Fraises fraîches et saines sur un paillis de plastique pour le contrôle naturel des mauvaises herbes.

microplastics destroy the bacterial fauna of the soil

At the same time as the climate changeagricultural engineers have developed new agricultural techniques. As the classic mulch is sometimes no longer sufficient to preserve the permanent humidity of the soil, they then developed the plastic mulch. Thanks to this new technique, farmers are now able to warm the ground all in saving water and in limiting the proliferation of weeds. Used in agricultural and horticultural production, it allows in particular accelerate the growth of cultivated plants and to prevent the fruit from touching the ground.

Mulching with plastic film is become very popular and has been widely applied in the whole world. However, experts have found that the microplastic used when mulching inevitably deteriorates in the environment and is not weather resistant. Nevertheless, impact of these tiny plastic particles on the environment is still unknown and raises many concerns.

Recently, researchers from the Chinese Academy of Sciences have launched a study in order to find out how the bacterial community in the soil reacts in contact with these plastic particles.

Microplastic pollution changes soil bacterial populations

The Chinese Academy of Agricultural Sciences (CAAS) is located in Beijing. This Chinese agricultural research institution recently set up a Research Team led by WANG Guanghua of the Institute of Geography and Agroecology (IGA). Their objective was to determine to what extent the plastic films used for mulching impact the bacterial flora of the ground.

Fresh healthy strawberries on plastic mulch for natural weed control.

In particular, the researchers found that the soil pollution by microplastics significantly alters the population of bacteria in the soil. They also noticed that plastic materials conventional and biodegradable produce the same effect on the bacterial flora of the soil. This modification depends not only on the exposure time to plastic molecules, but also to the quantity of particles present in the soil.

A potential threat to soil health for the next ten years

Published in the Journal of Hazardous Materials, the results of this study revealed that the most dominant factor in the modification of the bacterial population is the incubation time.

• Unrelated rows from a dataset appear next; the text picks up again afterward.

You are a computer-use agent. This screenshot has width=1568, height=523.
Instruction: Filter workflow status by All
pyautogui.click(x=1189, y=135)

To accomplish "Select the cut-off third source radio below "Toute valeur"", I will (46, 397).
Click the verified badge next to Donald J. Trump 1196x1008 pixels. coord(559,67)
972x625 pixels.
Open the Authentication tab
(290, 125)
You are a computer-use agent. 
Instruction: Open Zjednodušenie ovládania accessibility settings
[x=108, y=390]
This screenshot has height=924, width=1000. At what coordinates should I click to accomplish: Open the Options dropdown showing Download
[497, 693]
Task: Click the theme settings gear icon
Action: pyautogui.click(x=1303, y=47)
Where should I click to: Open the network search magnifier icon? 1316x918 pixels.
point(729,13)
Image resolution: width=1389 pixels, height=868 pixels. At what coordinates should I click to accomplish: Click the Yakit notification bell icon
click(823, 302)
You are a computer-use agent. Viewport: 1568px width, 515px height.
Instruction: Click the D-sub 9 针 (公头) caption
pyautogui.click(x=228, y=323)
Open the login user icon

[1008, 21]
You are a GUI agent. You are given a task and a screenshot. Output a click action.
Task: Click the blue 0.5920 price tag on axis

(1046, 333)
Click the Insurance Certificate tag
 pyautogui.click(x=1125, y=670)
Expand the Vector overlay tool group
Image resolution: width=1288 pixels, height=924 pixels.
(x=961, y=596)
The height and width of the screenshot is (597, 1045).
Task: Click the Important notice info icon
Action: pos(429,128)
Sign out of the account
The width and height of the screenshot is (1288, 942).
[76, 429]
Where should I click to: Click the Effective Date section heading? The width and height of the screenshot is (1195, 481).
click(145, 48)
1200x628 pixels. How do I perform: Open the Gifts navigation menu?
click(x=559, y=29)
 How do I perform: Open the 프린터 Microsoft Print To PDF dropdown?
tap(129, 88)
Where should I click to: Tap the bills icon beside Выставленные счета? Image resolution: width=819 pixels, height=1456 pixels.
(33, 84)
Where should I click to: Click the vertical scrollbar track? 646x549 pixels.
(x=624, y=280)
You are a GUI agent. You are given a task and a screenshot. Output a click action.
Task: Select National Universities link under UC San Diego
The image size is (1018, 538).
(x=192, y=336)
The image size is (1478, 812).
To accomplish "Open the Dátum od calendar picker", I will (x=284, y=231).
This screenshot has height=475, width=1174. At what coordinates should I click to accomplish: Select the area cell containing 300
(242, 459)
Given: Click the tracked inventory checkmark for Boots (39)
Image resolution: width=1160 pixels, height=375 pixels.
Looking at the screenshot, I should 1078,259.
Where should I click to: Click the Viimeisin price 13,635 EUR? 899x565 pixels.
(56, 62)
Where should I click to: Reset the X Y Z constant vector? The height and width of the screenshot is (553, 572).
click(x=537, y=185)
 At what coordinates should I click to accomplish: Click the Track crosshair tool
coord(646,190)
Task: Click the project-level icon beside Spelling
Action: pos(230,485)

However, a dosage 1% microplastics enough to produce harmful effects on soil bacteria.

A scientist with gloves examines a soil sample in a petri dish.

WANG Guanghua claimed that these microplastic particles could constitute a huge threat for soil health and therefore ultimately undermine food security. Indeed, the amount of plastics released into the ground can only increase over the next ten years and reduce bacterial diversity in the soil.